[Saved entries]
-*-

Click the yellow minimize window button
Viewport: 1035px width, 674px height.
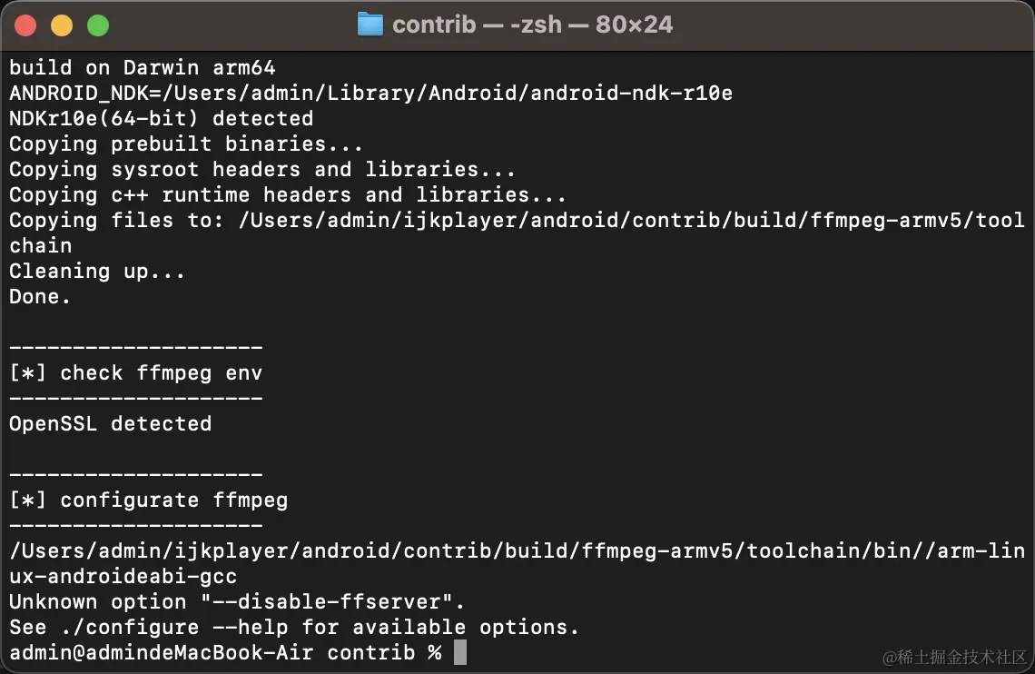(x=62, y=25)
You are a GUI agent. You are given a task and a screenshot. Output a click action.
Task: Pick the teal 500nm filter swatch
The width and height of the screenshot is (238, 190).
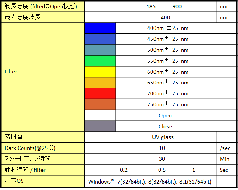(100, 50)
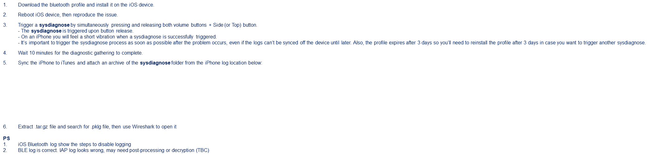Click the bold sysdiagnose in 'triggered upon button release' line

tap(46, 31)
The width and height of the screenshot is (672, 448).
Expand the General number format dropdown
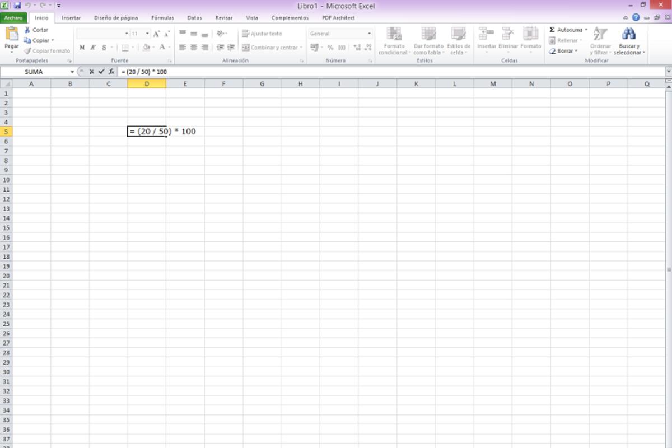(x=369, y=34)
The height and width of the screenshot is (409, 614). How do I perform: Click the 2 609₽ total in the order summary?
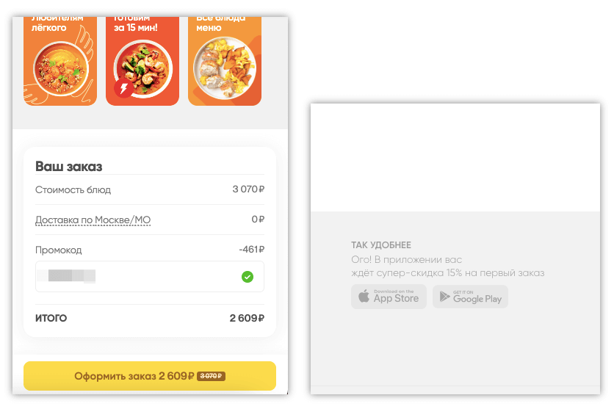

-*-

Give back every record precisely as it stands, without the images.

[PROBLEM SOLUTION]
Click the yellow minimize window button
Viewport: 1035px width, 674px height.
(x=62, y=25)
You are a GUI agent. You are given a task and a screenshot. Output a click action.
Task: Pick the teal 500nm filter swatch
The width and height of the screenshot is (238, 190).
(100, 50)
Click the bold sysdiagnose in 'triggered upon button release' line

tap(46, 31)
The width and height of the screenshot is (672, 448).
Expand the General number format dropdown
(x=369, y=34)
The height and width of the screenshot is (409, 614). How do I perform: Click the 2 609₽ total in the order summary?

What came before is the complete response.